いつからか、山の家に迷い込んだのを、可愛がっているうちに居付いてしまった鳥だった。窓を少し開けておくと、部屋に入ってきたり、出て行ったり、気儘にしていることが多いのだが。


「ファーストキスだったのに…」


ぼたぼたと大きな涙の雫を頬にこぼしながら、メイがベベに愚痴を言う。

そう。目覚めたメイの目の前に迫っていたのはルースの顔だった。あろうことか、メイはダメ人間のキスでいつもより幾分早い起床を余儀なくされたのだった。
おそらく、体が重かったのも、ルースが手や足でも乗せていたんだろうと思う。

「最悪!酒臭いし!嫌!」

ごしごしと唇を擦っているメイが、真っ赤に濡れた瞳でルースの背中を睨んでいることに気が付いたかのように、べべはその小さな緑の翼を広げて飛び、ルースの頭にたどりつく。


「う、う――…、うわあっ」

さすがの酔っ払いも、べべの鋭い嘴がついついと地肌を刺す痛みには耐えがたかったらしく、珍しく大きな声を上げて目を覚ました。

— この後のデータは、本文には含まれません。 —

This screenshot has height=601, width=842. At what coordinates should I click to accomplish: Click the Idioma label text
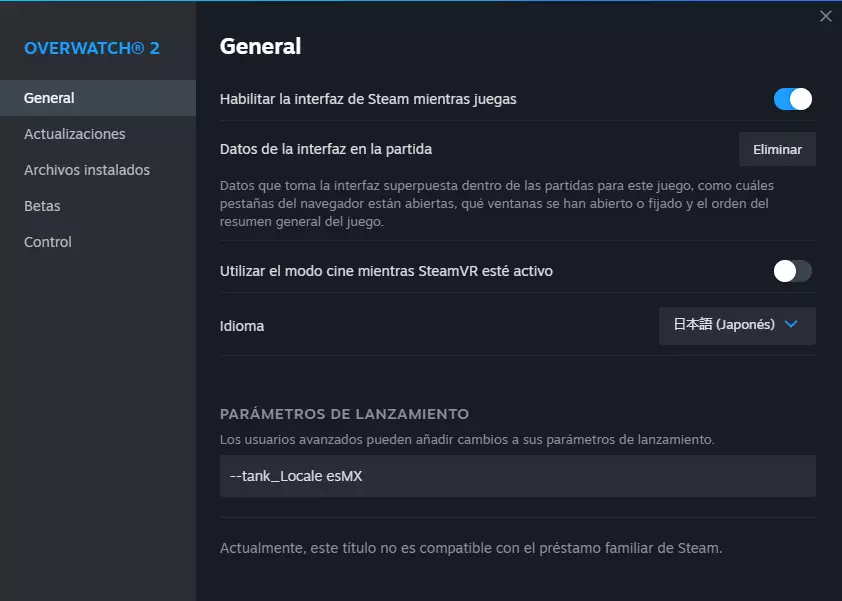pos(241,326)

「いってーって!おい、メイ、お前の鳥、何なんだ!?」

大きな手で追い払われて、べべはそれをひらりとかわしながらも、窓のところまで逃げた。

「ちゃんと躾しないと追い出すぞ」

まだ眠そうに目をしょぼしょぼさせながら、ルースが低い声で言うから、メイは涙目のまま、涙声で叫んだ。

「一番躾がなってないのはあんたでしょ!!」
「ちがいないね、ははっ」
「おもしろくなーい!」

「あれ?なんで泣いてんだ?」
ようやくメイの泣き顔に気付いたルースは、きょとんとして言うから、メイは怒り心頭。

でも、「あんたのキスのせいだ」と口に出せずに、怒りと恥ずかしさで真っ赤な顔のまま、無意識のうちに唇を手の甲でごしごしと擦っていた。


「げっ。俺、キスした?」

そんなメイの仕草で、ルースは自分の失態に気が付いた。メイが明確な返事はしないものの、涙目で睨んでいるのは肯定だと思わざるを得なかった。

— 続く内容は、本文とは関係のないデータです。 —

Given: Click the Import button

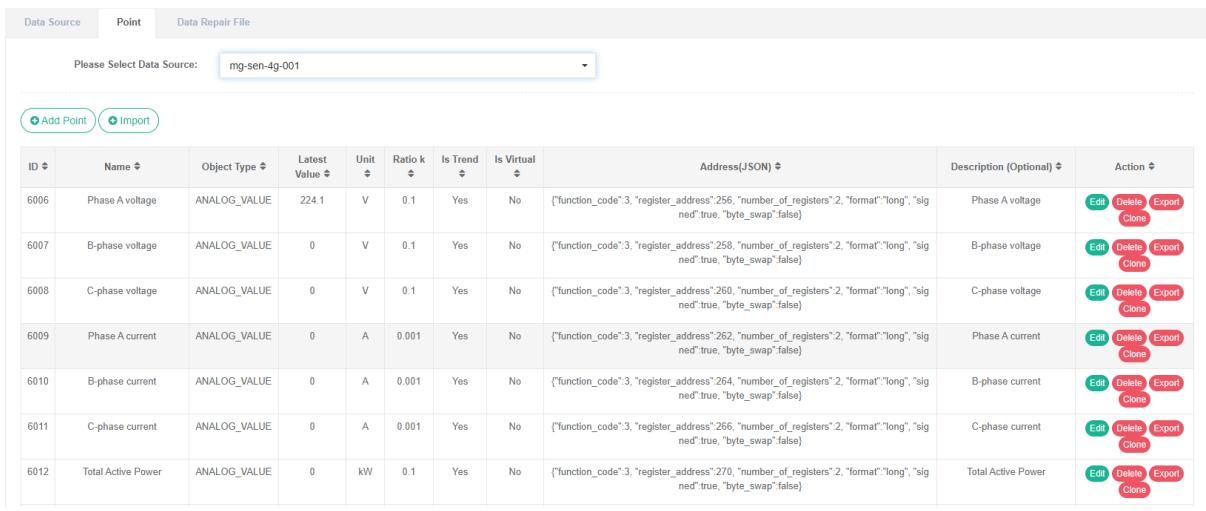Looking at the screenshot, I should (129, 121).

「俺、キス魔らしいんだよね。大丈夫、男にでもするくらい見境ないから」

何が大丈夫なのかと頭が痛くなってきたメイ。

「そんな性癖があるってわかってるなら、女の子のベッドに入ってこないでよ!」

思わずそう抗議したものの。


「お前が俺のベッドに入ってたんじゃね?」

「……」

「……な?」

「……ベッド買ううううぅ!!」

「金ねえくせに」

確かにお金はない。がっくりと頭を垂れて、持ち金がほとんどないだけでなく、メイは朝からかなり多くのエネルギーまでも消費してしまったことに気付いた。

だとしても、何がなんでも、もうここで睡眠をとるわけにはいかない。メイは、24時間後の自分の身の安全を真剣に考えた。

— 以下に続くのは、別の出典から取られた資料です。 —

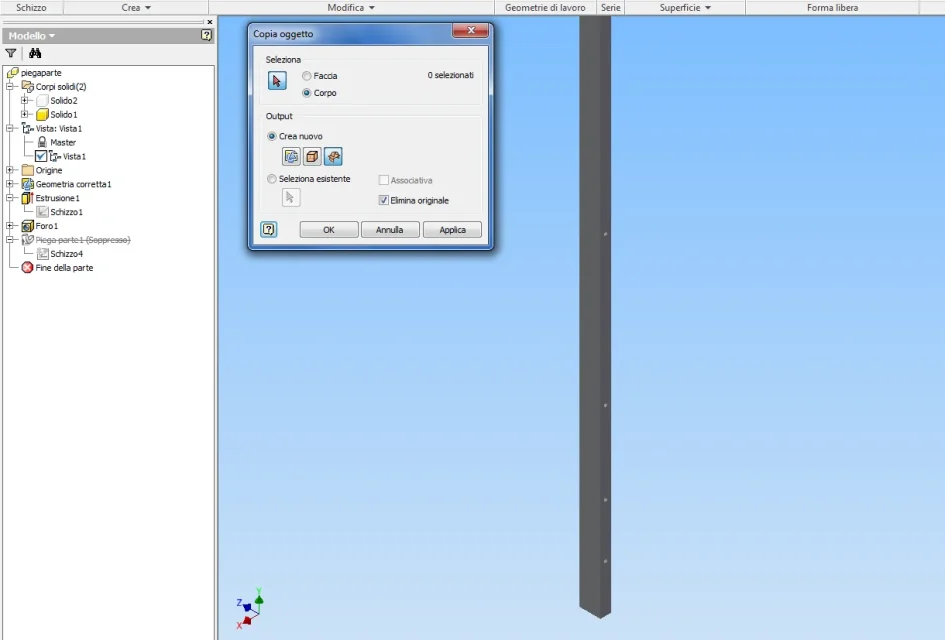The height and width of the screenshot is (640, 945).
Task: Select the Faccia radio button
Action: [x=307, y=76]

「じゃあ、隣の部屋を片付けるから、その対価としてベッド代を出して」

そうなのだ。2階には、ルースが寝室に使っているこの部屋のほかに、もう一つ部屋がある。だからこそ、「住み込み可」と銘打って、売り子を募集できるのである。

ただ、メイの直前に、売り子として働いていたおばさんは、通いで来ていたから、その部屋は、片付けられない症候群のルースの荷物置きへと、あっという間に変貌を遂げたのだった。

「あの部屋のどこかにベッドが隠れている」

「ええ!?」

「前に住み込みで来てた奴らの」

「ベッドが見えないくらい、よく詰め込んだね!」

「へへっ」
「褒めてないいぃ!!」


唇に残る生々しい肌触りを払拭するべく、メイが必死で片づけに励んだことは言うまでもない。